Guest Post: Oral Probiotics – Friends with Benefits

by | Apr 27, 2016 | Oral Health, Periodontal Health

Our thanks to the office of Dr. Vern Erwin for letting us share this post from their blog.

Seems not a day goes by that you don’t hear something about how the microbes in your gut are key to overall health. But while you’re deciding how to feed it the healthy bacteria it needs, you might want to shine a little light on your mouth.

shining light in mouth

Turns out that probiotics – those friendly bacteria and yeasts – may help you manage gum disease, as well.

According to a review of 50 randomized studies that looked at the most common types of disease-causing oral bacteria, probiotics significantly

  • Reduce bleeding on probing.
  • Reduce probing pocket depth.

This suggests that probiotic therapy – whether through diet or supplements – is effective in “managing gingivitis and periodontitis,” supporting the health of the soft tissues in your mouth.

Though there’s less evidence that probiotics can help control dental caries, the review results did show that they may reduce streptococcus mutans (S. mutans), one of the main bacteria involved in the tooth decay process. These bacteria break down sugars for energy, producing an acidic environment in the process.

An acidic mouth means demineralization and advancing decay.

But not all streptococcus strains are quite so damaging. In fact, researchers at the University of Florida have identified a new strain, A12, which flourishes in healthy mouths. A12 breaks down urea and arginine – two compounds found in the mouth – into ammonia. Since ammonia helps neutralize acid, researchers believe getting more A12 in the mouths of those prone to dental decay may inhibit the decay process.

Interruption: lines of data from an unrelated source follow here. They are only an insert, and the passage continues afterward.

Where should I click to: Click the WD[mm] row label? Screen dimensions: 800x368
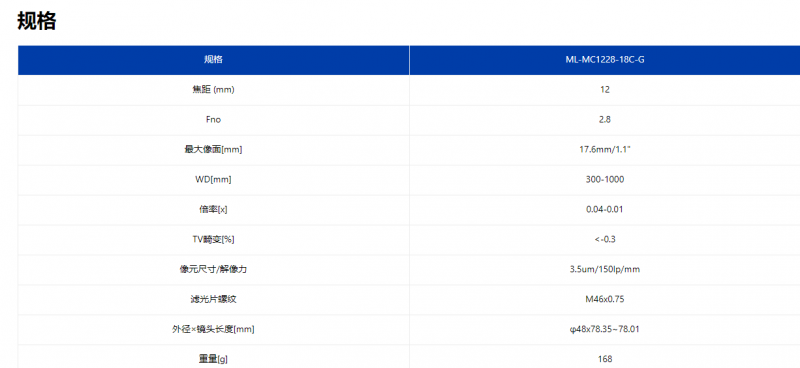(x=213, y=179)
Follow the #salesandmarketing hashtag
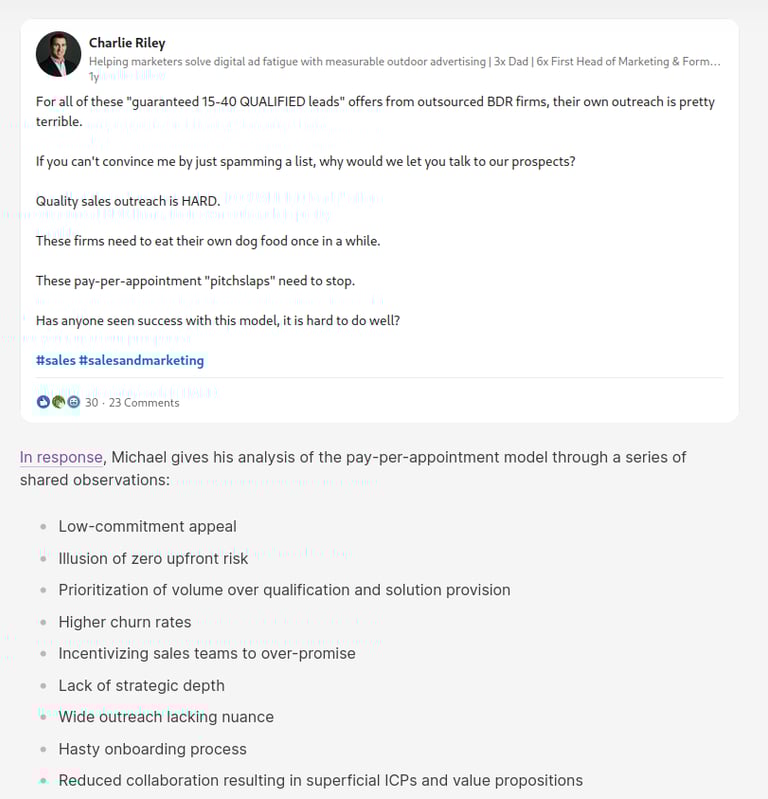The image size is (768, 799). (141, 360)
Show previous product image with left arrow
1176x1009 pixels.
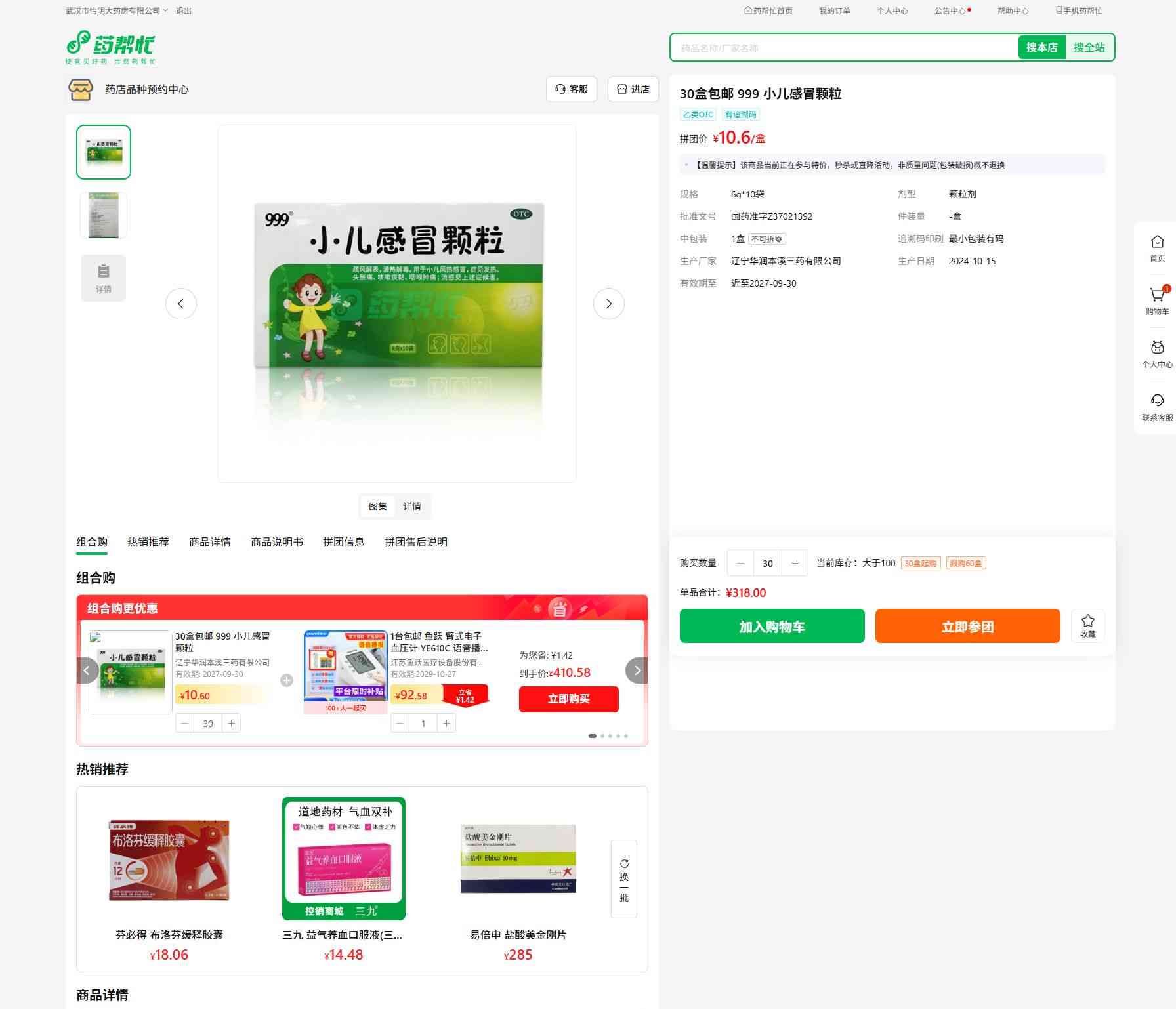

The researchers believe their findings could eventually lead to the development of an A12 probiotic supplement that could prevent cavities in those of us not so probiotically diverse.

Until then, other oral probiotics are available – and new ones are appearing all the time.

Don’t want to rely on supplements? Get your “friends with benefits” through diet. Simply include foods rich in probiotic diversity on a daily basis. Eating foods such as yogurt, kefir, coconut kefir, cultured vegetables such as kimchi and sauerkraut, miso, kombucha, kvass, tempeh, and raw cheese, offer great and unique taste while helping boost both your oral and overall health.